また、夏休みの計画を立てるときに注意したいのが、最初から完璧な計画を作りすぎないことです。
夏休みには、旅行やお出かけ、習い事、体調不良など、予定外のことも起こります。1日できなかっただけで計画が崩れ、「もう無理」となってしまってはもったいありません。
そこで、最初から「調整する日」を作っておくのも一つの方法です。
たとえば、月曜日から金曜日まで学習を進め、土曜日は遅れているものを調整する日にする。予定通り進んでいれば、土曜日は休んでも構いません。
計画は「守れなかったら失敗」ではなく、必要に応じて直していくものです。
これは、勉強だけでなく、これからさまざまなことに挑戦していくうえでも大切な力です。

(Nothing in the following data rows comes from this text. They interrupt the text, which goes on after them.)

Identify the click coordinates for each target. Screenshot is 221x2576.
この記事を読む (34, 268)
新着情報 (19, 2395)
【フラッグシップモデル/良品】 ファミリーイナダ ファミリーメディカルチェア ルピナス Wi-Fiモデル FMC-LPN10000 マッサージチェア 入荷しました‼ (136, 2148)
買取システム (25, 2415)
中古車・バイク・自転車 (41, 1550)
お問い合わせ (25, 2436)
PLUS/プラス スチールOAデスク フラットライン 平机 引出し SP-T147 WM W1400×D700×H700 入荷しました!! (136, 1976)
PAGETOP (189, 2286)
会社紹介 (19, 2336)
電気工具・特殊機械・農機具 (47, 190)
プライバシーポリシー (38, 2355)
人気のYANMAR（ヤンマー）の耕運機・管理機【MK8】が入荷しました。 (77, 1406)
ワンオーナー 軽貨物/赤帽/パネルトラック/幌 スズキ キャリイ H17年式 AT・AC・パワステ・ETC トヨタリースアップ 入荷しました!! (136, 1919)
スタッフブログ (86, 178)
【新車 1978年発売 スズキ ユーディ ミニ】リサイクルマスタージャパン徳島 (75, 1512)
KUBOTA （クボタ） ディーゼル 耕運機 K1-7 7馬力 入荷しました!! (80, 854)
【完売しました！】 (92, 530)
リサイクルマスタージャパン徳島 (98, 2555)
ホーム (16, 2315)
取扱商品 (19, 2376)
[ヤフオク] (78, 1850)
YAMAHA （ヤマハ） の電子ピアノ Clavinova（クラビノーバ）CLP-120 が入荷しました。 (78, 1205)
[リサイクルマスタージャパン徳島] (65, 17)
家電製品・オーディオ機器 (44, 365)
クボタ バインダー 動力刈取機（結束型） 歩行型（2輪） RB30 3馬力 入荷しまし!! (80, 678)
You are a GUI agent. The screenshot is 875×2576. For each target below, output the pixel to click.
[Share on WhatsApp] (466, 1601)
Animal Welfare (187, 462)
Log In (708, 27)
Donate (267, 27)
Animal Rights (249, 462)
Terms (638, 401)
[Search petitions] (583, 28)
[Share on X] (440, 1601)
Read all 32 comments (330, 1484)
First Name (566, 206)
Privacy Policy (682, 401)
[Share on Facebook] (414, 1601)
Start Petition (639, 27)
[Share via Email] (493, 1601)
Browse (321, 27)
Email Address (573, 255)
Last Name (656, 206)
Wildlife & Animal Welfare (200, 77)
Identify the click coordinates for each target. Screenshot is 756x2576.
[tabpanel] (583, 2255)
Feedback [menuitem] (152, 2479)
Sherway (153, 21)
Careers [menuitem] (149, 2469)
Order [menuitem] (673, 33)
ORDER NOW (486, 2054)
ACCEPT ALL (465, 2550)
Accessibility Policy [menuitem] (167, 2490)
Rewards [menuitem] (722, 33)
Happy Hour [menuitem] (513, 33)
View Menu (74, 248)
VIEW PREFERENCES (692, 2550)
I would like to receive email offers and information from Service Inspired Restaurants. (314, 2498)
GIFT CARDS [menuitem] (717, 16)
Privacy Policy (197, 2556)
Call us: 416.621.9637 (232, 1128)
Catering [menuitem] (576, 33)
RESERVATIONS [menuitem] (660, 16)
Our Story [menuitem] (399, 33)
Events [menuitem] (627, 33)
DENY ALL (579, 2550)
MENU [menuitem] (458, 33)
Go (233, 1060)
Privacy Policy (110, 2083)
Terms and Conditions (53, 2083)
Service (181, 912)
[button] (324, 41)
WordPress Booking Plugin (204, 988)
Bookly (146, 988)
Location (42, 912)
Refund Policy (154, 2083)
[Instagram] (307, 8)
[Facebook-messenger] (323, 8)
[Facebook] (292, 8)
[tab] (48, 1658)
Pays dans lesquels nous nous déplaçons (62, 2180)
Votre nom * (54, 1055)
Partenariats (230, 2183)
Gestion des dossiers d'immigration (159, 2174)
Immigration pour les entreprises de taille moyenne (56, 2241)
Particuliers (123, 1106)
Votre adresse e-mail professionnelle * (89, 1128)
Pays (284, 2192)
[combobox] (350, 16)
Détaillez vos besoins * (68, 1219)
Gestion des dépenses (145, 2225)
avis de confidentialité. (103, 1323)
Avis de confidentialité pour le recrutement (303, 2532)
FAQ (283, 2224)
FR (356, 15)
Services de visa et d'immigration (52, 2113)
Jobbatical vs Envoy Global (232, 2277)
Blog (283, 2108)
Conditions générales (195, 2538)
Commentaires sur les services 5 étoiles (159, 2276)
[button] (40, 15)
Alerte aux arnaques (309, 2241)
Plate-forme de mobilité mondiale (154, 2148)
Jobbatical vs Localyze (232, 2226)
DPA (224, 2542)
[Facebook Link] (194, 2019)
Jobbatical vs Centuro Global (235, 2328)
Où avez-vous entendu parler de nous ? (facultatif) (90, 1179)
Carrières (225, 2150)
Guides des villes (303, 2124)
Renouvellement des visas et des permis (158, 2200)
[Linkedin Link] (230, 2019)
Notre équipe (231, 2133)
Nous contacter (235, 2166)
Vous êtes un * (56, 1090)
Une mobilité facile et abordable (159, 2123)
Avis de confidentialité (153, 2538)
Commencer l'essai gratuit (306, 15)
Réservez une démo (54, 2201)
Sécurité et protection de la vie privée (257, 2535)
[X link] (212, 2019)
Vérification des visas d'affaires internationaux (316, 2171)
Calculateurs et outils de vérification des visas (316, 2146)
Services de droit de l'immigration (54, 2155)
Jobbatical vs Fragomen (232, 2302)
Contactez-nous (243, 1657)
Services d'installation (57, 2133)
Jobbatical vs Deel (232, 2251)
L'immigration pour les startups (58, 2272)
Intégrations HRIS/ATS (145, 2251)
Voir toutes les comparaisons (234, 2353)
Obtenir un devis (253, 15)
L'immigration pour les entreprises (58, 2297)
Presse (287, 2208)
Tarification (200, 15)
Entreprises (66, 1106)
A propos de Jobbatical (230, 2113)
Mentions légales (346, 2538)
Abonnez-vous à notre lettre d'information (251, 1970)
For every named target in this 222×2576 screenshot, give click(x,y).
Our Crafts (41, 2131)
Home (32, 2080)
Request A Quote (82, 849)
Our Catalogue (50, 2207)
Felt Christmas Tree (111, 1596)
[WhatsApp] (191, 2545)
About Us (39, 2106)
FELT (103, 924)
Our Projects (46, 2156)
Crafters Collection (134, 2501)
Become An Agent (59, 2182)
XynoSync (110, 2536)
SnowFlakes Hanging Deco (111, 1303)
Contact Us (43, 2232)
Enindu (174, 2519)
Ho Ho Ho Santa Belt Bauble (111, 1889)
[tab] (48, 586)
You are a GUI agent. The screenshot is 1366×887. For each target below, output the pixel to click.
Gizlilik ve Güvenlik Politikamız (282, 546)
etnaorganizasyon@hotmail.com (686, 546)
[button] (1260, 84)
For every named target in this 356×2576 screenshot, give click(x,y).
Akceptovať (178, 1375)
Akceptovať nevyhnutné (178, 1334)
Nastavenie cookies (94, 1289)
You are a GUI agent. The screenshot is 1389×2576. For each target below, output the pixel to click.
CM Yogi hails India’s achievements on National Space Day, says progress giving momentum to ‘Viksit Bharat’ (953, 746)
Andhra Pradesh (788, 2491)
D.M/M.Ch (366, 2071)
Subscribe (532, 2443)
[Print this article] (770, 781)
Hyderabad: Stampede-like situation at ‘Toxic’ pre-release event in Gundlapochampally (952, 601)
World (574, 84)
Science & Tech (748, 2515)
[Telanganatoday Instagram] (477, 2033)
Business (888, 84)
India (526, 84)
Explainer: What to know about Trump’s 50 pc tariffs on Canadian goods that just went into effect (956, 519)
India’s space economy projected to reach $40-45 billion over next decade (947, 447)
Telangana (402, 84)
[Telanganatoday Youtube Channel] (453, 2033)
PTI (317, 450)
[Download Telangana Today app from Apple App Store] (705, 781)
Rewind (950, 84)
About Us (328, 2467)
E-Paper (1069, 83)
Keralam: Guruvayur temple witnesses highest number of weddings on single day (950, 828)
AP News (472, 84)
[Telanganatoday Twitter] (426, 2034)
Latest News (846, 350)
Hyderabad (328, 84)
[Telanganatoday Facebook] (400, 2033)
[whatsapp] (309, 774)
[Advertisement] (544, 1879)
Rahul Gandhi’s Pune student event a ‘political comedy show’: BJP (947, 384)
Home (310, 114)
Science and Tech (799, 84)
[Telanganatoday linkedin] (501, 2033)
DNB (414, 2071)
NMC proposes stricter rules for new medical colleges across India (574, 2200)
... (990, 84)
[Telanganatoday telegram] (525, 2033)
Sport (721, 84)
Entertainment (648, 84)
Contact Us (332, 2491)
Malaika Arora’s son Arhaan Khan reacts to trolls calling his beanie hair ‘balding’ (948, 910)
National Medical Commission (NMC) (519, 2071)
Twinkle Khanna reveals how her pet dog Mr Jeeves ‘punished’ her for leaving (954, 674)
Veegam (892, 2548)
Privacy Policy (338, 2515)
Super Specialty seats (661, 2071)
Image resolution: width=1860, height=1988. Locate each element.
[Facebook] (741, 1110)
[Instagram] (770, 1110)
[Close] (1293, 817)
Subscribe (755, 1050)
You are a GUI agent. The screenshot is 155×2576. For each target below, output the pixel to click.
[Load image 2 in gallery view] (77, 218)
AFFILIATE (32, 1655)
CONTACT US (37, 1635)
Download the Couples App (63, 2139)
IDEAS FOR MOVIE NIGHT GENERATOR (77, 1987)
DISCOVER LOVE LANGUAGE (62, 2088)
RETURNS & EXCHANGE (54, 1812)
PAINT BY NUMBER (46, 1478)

保護者の方には、計画をすべて決めてあげるのではなく、
「夏休みが終わったとき、どうなっていたい?」
「それなら、何をやったらよさそう?」
「いつやると続けやすそう?」
と、一緒に考えてみてほしいと思います。
自分で決めたことは、誰かに一方的に決められたことよりも、取り組みやすくなることがあります。
そして、計画通りにいかなかったときも、
「なんでできなかったの?」
だけで終わらせるのではなく、
「どうしたら明日はやりやすくなるかな?」
と、次の行動を一緒に考えてみてください。
大切なのは、一度立てた計画を完璧に守ることではありません。
決める。やってみる。うまくいかなければ、直す。
夏休みは、勉強するだけでなく、子どもが自分で学習を進める力を育てるチャンスでもあります。
今年の夏は、「何時間勉強したか」だけでなく、「自分で考えて、取り組み、調整できたか」にも目を向けてみてはいかがでしょうか。
森大塾でも、一人ひとりの状況に合わせながら、学習内容だけでなく、自分で学びを進める力を大切にしています。